做组织RT-PCR标本的保存方法.docVIP

1.只要取组织是在组织离体30min内完成的、并且立即放入－80或液氮中保存的就对实验结果不会有影响。建议取材时将组织置于灭菌的冻存管中保存在液氮罐，取材前可以设计好每管中存放的组织量，以便后来RNA抽提时取用方便。有条件的话最好先在液氮中速冻，再放到－70℃中保存．快速冷冻能有效地防止ＲＮＡ的降解．若直接放置于－80度，样品的冷冻过程还是有点慢．２.冻存管也最好用ＤＥＰＣ处理．国产的很多塑料制品都比较脏，管内会有一些含ＲＮＡ酶的东西．一般我们采样用来包装样品的锡纸也要经过高温烘烤去除ＲＮＡ酶的．３．ＲＮＡlater一般用于不方便用液氮冻存的样品，或在不方便带液氮罐的情况下使用．但它对保存的组织大小有一定的要求，要切成比较小的块状，进口的ＲＮＡlater也比较贵．目前有QIAGEN公司的RNeasy Protect Kits提供一种RNAlater RNA Stabilization Reagent，只要在采样后立即加入这种试剂，即可保护样品中的RNA完整而不被降解。在RNAlater中的样品RNA可以在37度下稳定保存1天，或者在18—25度保存7天，2—8度稳定4周，或者在-20度永久保存。这种技术为在不同温度下采样，运输和保存样品提供了极大的方便，特别适用于各种动物组织、培养细胞、细菌、白细胞，但必须说明的是它不适用于全血或体液中RNA的保存。RNAlater的用法非常简单，只要在采样后立即将样品完全浸入适量（10ul/1mg组织）的RNAlater中即可。
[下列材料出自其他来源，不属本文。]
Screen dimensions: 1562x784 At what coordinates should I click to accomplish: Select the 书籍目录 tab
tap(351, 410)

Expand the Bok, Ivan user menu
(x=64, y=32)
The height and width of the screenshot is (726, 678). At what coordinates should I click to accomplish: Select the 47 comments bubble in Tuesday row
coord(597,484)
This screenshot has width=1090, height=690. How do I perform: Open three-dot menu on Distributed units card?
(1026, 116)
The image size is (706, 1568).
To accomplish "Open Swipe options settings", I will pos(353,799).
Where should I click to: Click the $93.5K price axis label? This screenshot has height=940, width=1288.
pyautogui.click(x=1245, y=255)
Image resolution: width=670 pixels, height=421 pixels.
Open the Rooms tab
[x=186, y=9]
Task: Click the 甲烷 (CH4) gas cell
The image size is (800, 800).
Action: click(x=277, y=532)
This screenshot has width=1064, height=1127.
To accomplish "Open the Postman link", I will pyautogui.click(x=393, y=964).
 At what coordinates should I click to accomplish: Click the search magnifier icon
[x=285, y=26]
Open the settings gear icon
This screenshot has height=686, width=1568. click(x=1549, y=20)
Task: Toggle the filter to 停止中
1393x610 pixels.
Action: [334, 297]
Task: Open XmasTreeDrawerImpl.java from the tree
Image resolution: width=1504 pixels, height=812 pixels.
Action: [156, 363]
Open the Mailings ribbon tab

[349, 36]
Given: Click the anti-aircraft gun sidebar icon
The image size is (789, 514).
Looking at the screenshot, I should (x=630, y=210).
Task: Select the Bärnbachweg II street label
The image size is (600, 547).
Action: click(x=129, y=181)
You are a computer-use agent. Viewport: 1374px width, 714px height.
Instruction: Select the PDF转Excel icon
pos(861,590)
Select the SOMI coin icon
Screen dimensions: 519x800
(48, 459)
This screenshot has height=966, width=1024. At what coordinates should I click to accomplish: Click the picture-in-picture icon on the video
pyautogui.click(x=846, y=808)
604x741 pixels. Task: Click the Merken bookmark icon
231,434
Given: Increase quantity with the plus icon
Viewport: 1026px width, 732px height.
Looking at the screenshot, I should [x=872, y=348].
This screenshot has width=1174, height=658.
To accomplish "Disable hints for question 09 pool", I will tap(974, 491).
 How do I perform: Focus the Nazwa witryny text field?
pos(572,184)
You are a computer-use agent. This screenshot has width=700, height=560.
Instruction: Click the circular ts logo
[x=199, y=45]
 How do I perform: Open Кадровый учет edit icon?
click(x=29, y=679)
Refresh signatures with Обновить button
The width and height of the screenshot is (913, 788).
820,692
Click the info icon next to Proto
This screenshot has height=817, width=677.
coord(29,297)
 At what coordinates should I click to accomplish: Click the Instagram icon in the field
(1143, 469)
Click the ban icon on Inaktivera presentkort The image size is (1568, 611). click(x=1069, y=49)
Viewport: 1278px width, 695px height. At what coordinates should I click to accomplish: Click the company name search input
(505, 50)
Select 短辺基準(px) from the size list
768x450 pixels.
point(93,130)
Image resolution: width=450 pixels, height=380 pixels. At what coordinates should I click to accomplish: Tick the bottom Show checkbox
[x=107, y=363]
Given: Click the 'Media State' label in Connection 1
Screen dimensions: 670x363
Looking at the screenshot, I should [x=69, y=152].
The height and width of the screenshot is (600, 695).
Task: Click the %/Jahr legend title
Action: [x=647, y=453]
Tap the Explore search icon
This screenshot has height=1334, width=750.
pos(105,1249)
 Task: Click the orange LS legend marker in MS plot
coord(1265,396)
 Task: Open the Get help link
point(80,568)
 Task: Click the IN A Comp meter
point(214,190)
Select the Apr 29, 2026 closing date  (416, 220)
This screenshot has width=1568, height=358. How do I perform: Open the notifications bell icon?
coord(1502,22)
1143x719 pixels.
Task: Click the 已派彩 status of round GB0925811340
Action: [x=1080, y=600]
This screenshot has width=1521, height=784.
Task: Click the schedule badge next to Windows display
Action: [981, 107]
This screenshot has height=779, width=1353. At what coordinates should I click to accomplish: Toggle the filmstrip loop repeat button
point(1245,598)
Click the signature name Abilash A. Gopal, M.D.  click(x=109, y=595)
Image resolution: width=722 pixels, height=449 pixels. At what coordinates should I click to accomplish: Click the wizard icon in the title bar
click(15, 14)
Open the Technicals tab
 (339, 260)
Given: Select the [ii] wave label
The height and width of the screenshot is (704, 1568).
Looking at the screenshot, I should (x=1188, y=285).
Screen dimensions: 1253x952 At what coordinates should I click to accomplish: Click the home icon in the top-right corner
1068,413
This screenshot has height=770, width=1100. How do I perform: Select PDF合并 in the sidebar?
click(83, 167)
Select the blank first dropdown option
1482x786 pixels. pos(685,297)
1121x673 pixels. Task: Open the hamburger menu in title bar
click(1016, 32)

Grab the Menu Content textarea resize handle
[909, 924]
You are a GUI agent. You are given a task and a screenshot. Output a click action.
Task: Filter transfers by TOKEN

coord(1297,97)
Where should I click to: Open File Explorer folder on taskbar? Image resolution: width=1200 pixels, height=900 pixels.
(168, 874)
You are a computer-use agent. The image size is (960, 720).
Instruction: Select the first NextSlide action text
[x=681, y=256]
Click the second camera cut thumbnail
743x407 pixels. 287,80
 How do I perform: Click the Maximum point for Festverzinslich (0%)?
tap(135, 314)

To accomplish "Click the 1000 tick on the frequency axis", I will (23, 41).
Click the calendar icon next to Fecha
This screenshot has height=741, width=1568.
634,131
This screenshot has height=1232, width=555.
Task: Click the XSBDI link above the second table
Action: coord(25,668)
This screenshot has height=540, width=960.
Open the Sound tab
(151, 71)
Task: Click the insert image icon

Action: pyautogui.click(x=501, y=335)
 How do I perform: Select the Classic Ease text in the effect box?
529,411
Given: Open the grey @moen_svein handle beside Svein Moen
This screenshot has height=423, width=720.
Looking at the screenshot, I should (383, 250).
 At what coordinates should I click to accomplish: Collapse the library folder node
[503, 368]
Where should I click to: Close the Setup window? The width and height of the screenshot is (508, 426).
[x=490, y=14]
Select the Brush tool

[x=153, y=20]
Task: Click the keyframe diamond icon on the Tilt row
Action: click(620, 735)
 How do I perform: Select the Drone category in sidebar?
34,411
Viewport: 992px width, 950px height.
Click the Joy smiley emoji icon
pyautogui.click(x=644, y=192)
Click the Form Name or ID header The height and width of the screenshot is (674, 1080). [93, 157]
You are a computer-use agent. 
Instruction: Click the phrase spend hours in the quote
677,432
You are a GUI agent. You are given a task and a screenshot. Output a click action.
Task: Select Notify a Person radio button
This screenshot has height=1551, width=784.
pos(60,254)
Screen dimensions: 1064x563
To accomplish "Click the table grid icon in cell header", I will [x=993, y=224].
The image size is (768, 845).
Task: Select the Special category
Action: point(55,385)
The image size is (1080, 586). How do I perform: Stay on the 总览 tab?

取样的动作要尽量快速利索，组织样品的大小以不超过0.5公分厚为宜，对于一些小的组织如小鼠的脾、肾等器官则可以整个取出浸入溶液中，较大的则应切开为厚度小于0.5公分的小块，以确保RNAlater能迅速扩散渗透入组织块中的所有细胞中。采样的容器应该足够大以容纳10倍于组织重量的溶液，避免组织块挤在一起，同时建议将溶液加满容器以避免在运输过程中组织块露出液面。注意本试剂只适用于新鲜样品，对于冷藏和包埋的样品请选用RNeasy Kit。保存后的样品可以直接用于RNA或者mRNA的抽提。RNAlater不会影响组织块的结构，可以在室温下切出适量的组织块用于称量和抽提RNA，剩下的部分可用于继续保存样品。-20度冻存的样品可以取出在室温下进行称量等操作而无需干冰。在-20度冻存的样品反复冻融20次RNA依然保持完好无损。RNAlater处理的样品比新鲜组织稍微硬一点，但对不会影响匀浆过程。实际上，抽提组织总RNA时，如果发生降解，最可能的环节是组织从液氮或－80冰箱内取出后解冻时间过长或使用匀桨器匀浆时操作时间过长，导致组织内细胞破裂释放RNA酶，而RNA酶灭活物质异硫氰酸胍又不能及时于之接触并使其灭活，因而将RNA降解。因此，现在我们在抽提总RNA时一般是取一定量组织放入碾钵内，边碾磨边加入液氮直至成粉末，然后加入到Sol D中，这样很少有降解的。当然，在抽提过程中DEPC处理tip及相关设备和带口罩、勤换手套防止RNA酶污染也是极为重要的。